Sunday, July 5, 2009

Which Biblical morality are we talking about?

I kind of hate to take potshots at Sally Kern. It's not exactly rigorous intellectual exercise. I would like to say that my mother told me never to undertake a battle of wits with an unarmed person, but my mother never actually said that. OK State Rep. Kern (R. Oklahoma City) may be sincerely bigoted, or she may be your typical cynical politician who knows how to fire up her base, but her statements are so outrageous, and have been so ably dissected by so many commentators, that it seems unnecessary to chime in.

But the recent controversy surrounding her "Oklahoma Citizens' Proclamation for Morality" reminded me of an old poem of mine that I meant to read during OKC pride, but didn't get around to. Kern was not actually so tactless as to refer to Sodom and Gomorrah in her proclamation, but she did opine that "our economic woes are consequences of our greater national moral crisis." She also begged God to "to have mercy on this nation, to stay His hand of judgment." Given that this old story from the nineteenth chapter of Genesis is often used as an example of God's response to homosexuality, I think it bears retelling from a feminist perspective.

So here's the poem.
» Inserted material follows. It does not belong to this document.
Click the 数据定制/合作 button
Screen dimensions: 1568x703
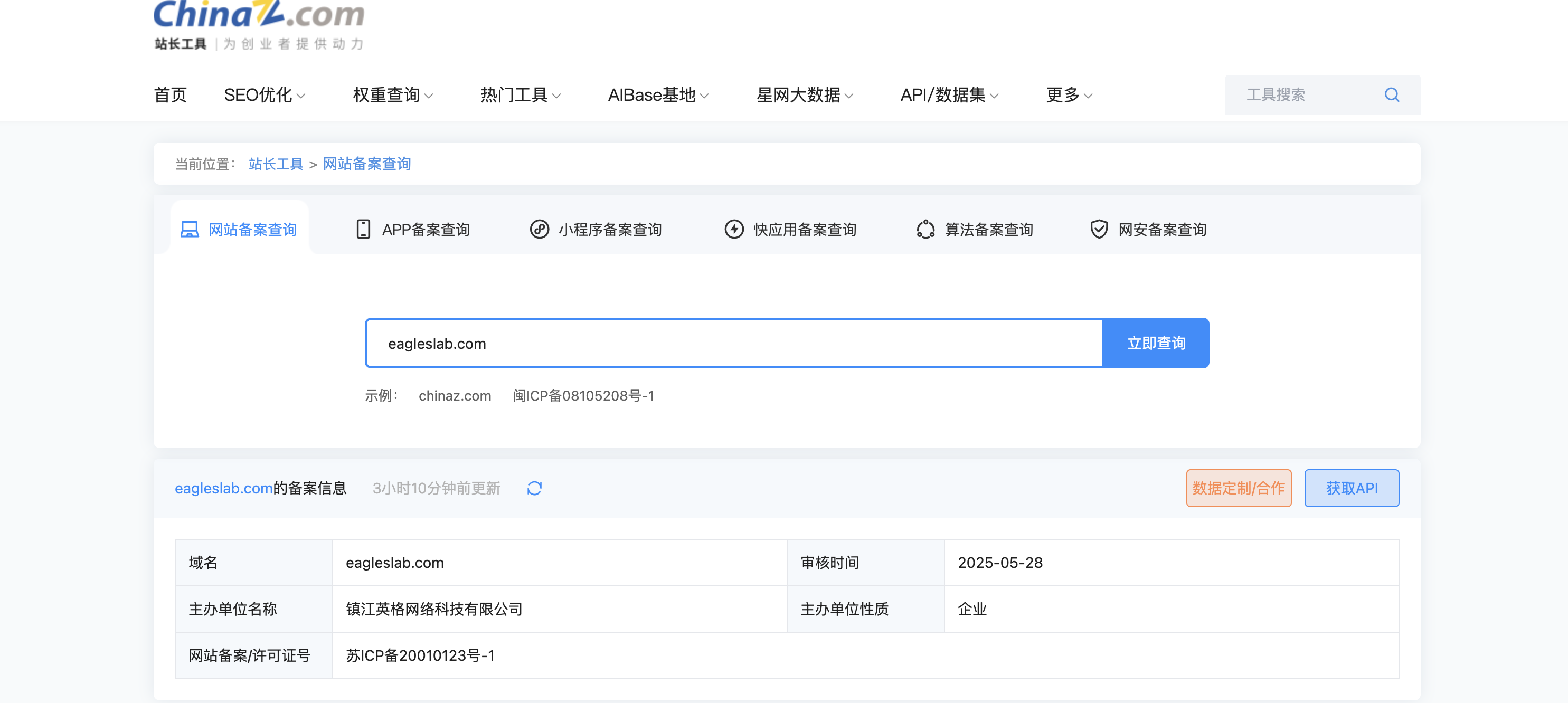pos(1238,488)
It's a poem about Lot's wife.

Sodomy

Turned to stone
just like that
left alone for all eternity
for all the gawking tourists
to photograph and talk about.

How did she get mixed up with that Lot, anyway?
He, known as the one righteous man in Sodom,
the kind whom angels come to visit.
He was a pillar of the community
before she was.
He wore his righteousness like a shroud.

His neighbors were not so neighborly.
"Intercourse" is a work that also means "to talk"
but the neighbors didn't want to talk with the angels.
"Take my wife, please,"
a phrase remaining to be invented by some much later wiseass.
But Lot was not about to put his own butt on the line.
"Do not be so wicked," he told the neighbors.
"Take my daughters, they are virgins, you can do as you please to them."
He pulled his righteousness around him like a shroud.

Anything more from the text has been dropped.